*ASSIGNMENT*.
In the entries that follow, the line with "Image resolution: width=1071, height=2576." opens the range and the line with "お支払方法について (575, 2417)" closes it; repeat that range exactly, both lines included.

*EXERCISE DATA*.
========================================================================

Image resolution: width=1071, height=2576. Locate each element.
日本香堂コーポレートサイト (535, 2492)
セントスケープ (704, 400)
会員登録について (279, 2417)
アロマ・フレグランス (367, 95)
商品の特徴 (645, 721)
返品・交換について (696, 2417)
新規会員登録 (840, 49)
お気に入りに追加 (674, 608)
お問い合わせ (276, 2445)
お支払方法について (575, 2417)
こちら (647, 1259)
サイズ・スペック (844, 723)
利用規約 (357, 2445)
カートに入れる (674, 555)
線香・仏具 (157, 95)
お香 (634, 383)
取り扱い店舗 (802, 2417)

========================================================================

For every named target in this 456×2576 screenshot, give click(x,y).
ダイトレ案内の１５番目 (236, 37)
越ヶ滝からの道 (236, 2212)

========================================================================

*COMPLETED TASK*.
Image resolution: width=1071, height=2576. Locate each element.
日本香堂コーポレートサイト (535, 2492)
セントスケープ (704, 400)
会員登録について (279, 2417)
アロマ・フレグランス (367, 95)
商品の特徴 (645, 721)
返品・交換について (696, 2417)
新規会員登録 (840, 49)
お気に入りに追加 (674, 608)
お問い合わせ (276, 2445)
お支払方法について (575, 2417)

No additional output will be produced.